Problem requirements: Here is the task for the listing below: output exactly the lines from the one containing "The width and height of the screenshot is (1568, 783)." through the one containing "Where should I click to: Tap", and leave out the pictures.

Supplied entries:
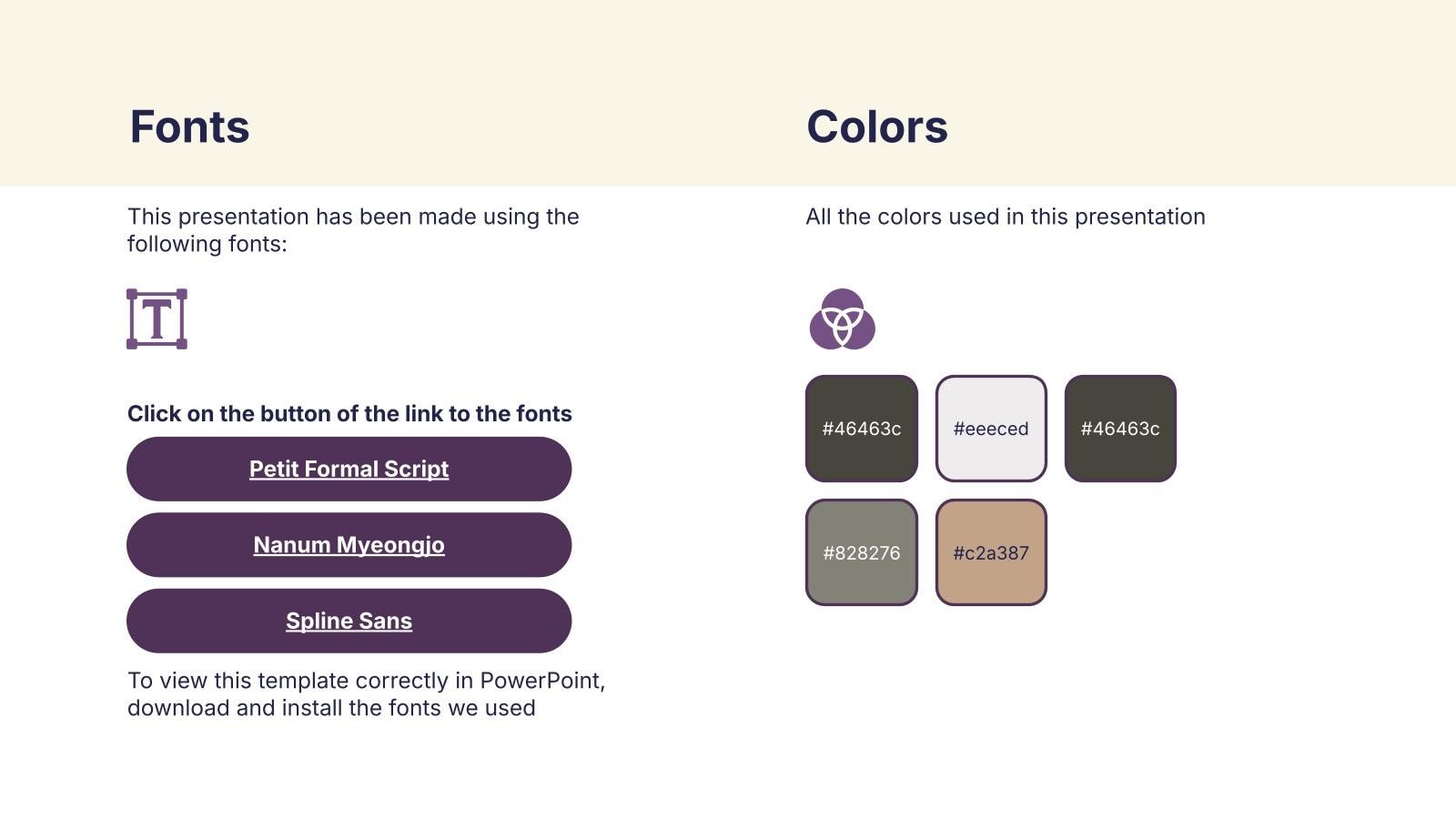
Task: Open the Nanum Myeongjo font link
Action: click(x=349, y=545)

---

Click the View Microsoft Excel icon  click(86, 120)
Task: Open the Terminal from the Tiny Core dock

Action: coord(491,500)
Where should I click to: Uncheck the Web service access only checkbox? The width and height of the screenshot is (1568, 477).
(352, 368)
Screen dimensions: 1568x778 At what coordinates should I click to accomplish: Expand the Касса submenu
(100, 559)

...

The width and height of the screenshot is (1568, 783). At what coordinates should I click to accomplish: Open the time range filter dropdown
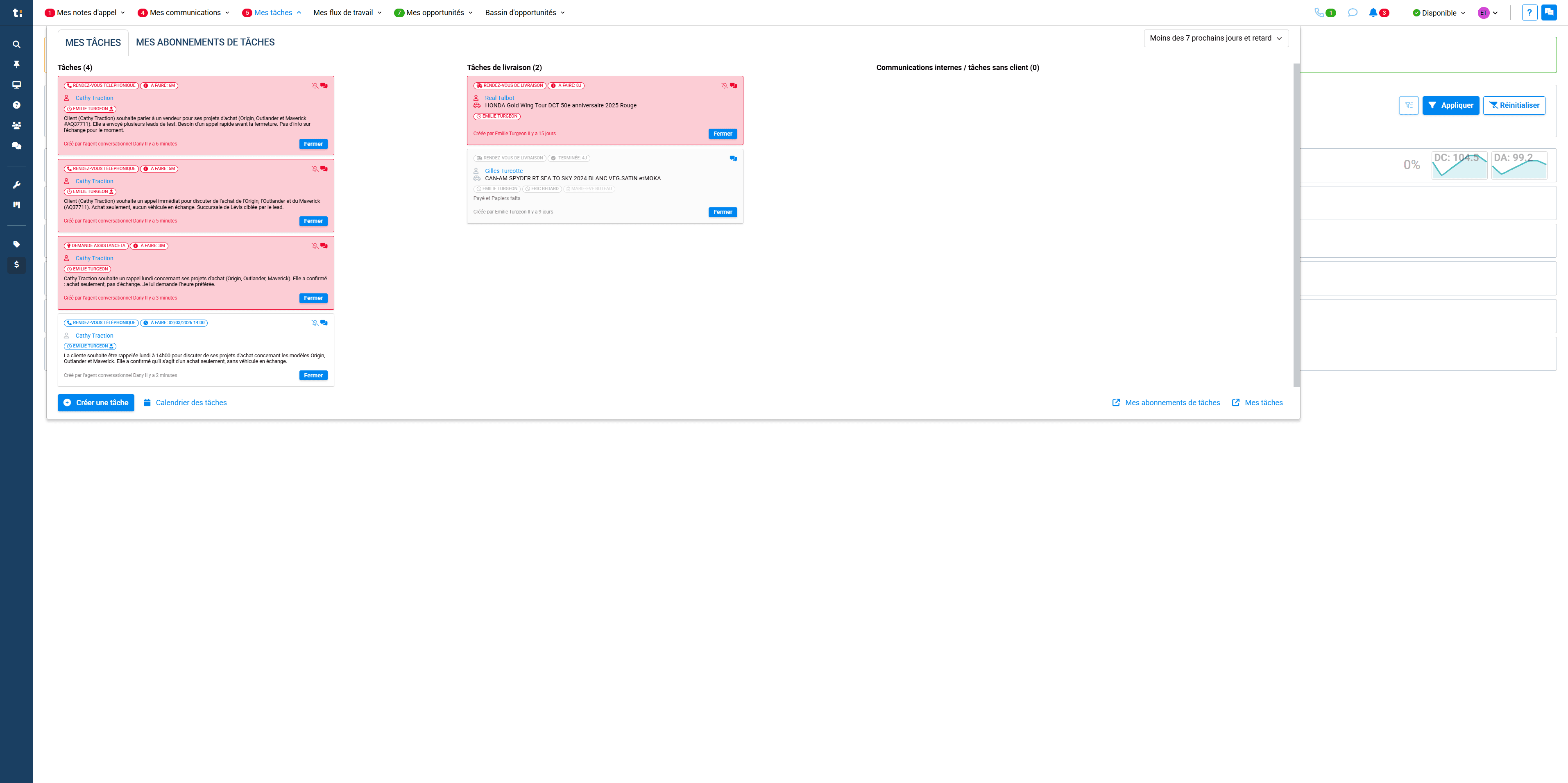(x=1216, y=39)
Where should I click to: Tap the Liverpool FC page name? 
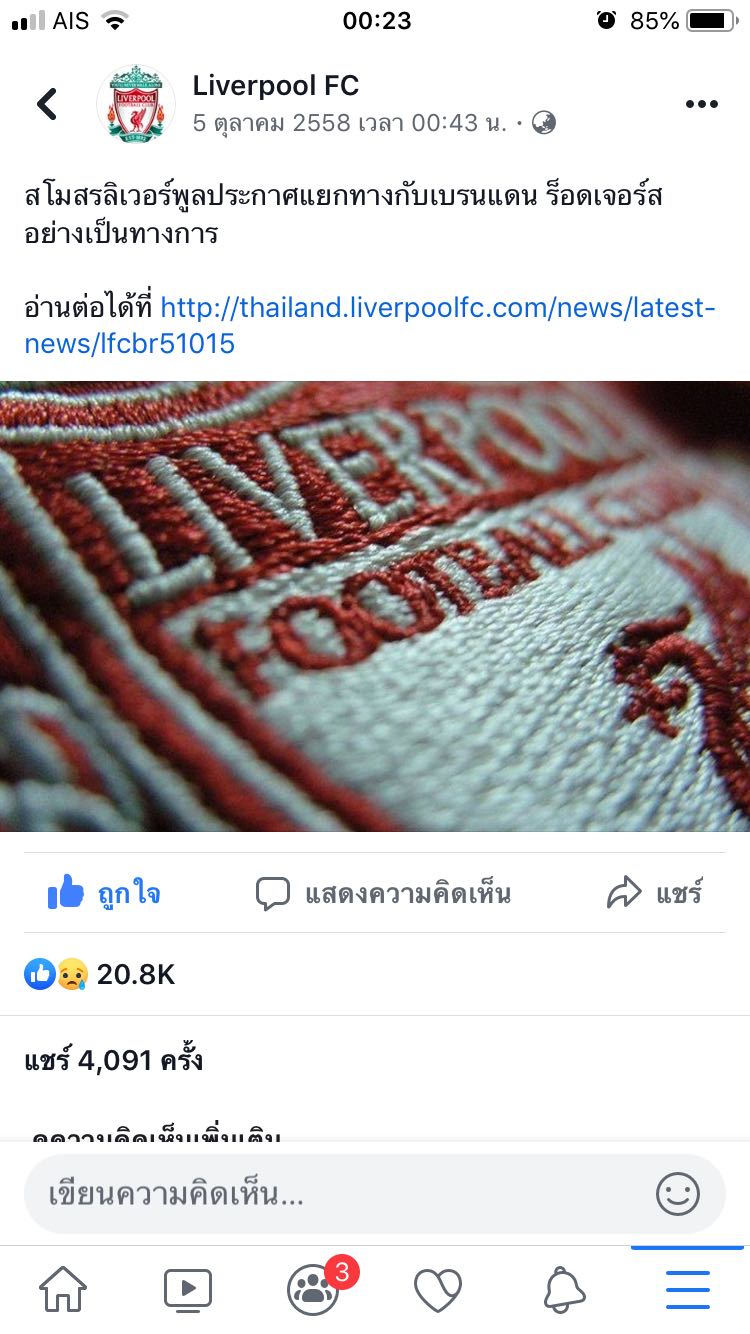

Expected answer:
The width and height of the screenshot is (1568, 783). At what coordinates should I click to accomplish: Open the time range filter dropdown
(x=1216, y=39)
Where should I click to: Tap the Liverpool FC page name? 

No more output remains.